Petrov therefore made contact with the Australian Security Intelligence Organisation (ASIO) and offered to provide evidence of Soviet espionage in exchange for political asylum. The defection was arranged by Dr Michael Bialoguski, a Sydney doctor and musician, and part-time ASIO agent, who had cultivated Petrov for some time, befriending him and taking him to visit prostitutes in Sydney's King's Cross area. Bialoguski introduced Petrov to a senior ASIO officer, Ron Richards, who offered Petrov asylum plus 5,000 pounds in exchange for all the documents he could bring with him from the embassy.
Petrov had not told his wife Evdokia of his intention to defect, and was apparently happy to defect without her. The MVD sent two couriers to Australia to fetch her. Word of this leaked out and there were violent anti-Communist demonstrations at Sydney Airport as Evdokia Petrov was escorted by the MVD men to the aircraft. While on the plane, a flight attendant asked her if she was happy being escorted back to the USSR. She did not give a clear answer, so the flight attendant and crew took the liberty of radioing the awaiting ASIO agents in Darwin. The Prime Minister, Robert Menzies, decided that he could not allow her to be removed in this way, and when the aircraft stopped for refuelling at Darwin she was seized from the MVD men by ASIO agents.
These dramatic events were reported around the world. The photos of Evdokia being rough-handled by MVD agents at Sydney Airport and her agonised last-moment decision to defect with her husband, made while being bundled onto the plane at Darwin Airport that was due to take her back to the Soviet Union, have become iconic Australian images of the 1950s.

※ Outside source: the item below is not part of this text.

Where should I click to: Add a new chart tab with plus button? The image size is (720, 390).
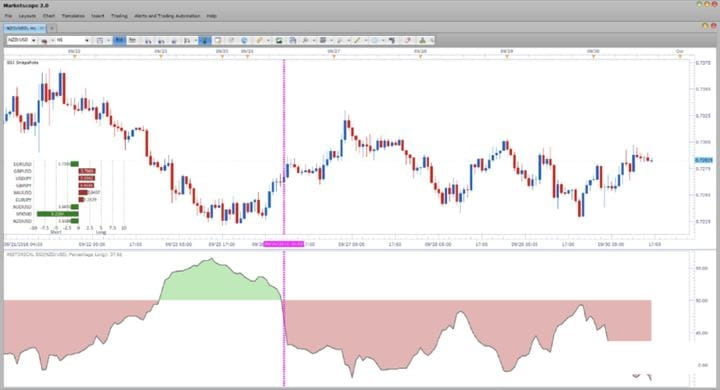click(x=51, y=28)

The affair grew more dramatic when the Menzies told the House of Representatives that Petrov had brought with him documents concerning Soviet espionage in Australia, and announced a Royal Commission to investigate the matter, the Royal Commission on Espionage. Petrov's documents were shown to the members of the Royal Commission (they were never made public). The documents were alleged to provide evidence of an extensive Soviet spy ring in Australia, and named (among many others), two staff members of the leader of the Australian Labor Party and Dr H.V. Evatt as being Soviet agents. Evatt (a former justice of the High Court of Australia) appeared before the Royal Commission as attorney for his staff members. His conduct before the Royal Commission eventually led to his leave to appear being withdrawn. Evatt alleged that the judges of the Commission were supporters of Menzies and biased against him.
[edit] Political effects
The defections came shortly before the 1954 federal election, and became a matter of partisan politics when Evatt accused Menzies of having arranged the defection to coincide with the elections, for the benefit of the ruling Liberal Party.

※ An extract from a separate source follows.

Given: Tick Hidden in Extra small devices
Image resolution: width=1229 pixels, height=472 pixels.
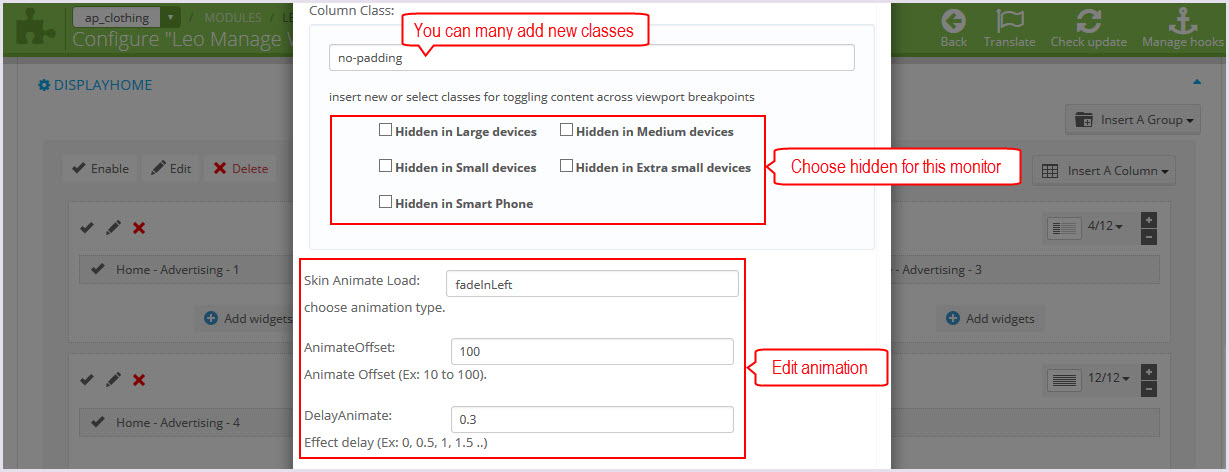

According to some, partly as a result of the Petrov Affair, Menzies was successful at the election, which Labor had been widely expected to win. The Royal Commission continued for the rest of 1954, and uncovered some evidence of espionage for the Soviet Union by some members and supporters of the Communist Party of Australia during and immediately after World War II, but no-one was ever charged with an offence as a result of the Commission's work, and no major spy ring was revealed.

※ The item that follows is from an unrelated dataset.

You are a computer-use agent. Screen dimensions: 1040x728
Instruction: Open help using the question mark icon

Evatt's loss of the 1954 election, and his belief that Menzies had conspired with ASIO to contrive Petrov's defection, led to criticism within the Labor Party of his decision to appear before the Royal Commission. He compounded this by writing to the Soviet Foreign Minister, Vyacheslav Molotov, asking if allegations of Soviet espionage in Australia were true. When Molotov replied, denying the allegations, Evatt read the letter out in Parliament, inviting amazement and ridicule from his opponents.
Evatt's actions aroused the anger of the right wing of the Labor Party, influenced by the Catholic anti-Communism of B.A. Santamaria and his clandestine "Movement." Evatt came to believe that the Movement was also part of the conspiracy against him, and publicly denounced Santamaria and his supporters in October 1954, leading to a major split in the Labor Party, which kept it out of power until 1972.
The Petrovs, having been given political asylum, were eventually settled in suburban Melbourne under the names Sven and Maria Allyson, and given a pension. Prior to this, they spent an 18-month period in a safe house in Palm Beach, Sydney, with the then ASIO agent Michael Thwaites, who ghost-wrote their memoirs published in 1956 as Empire of Fear.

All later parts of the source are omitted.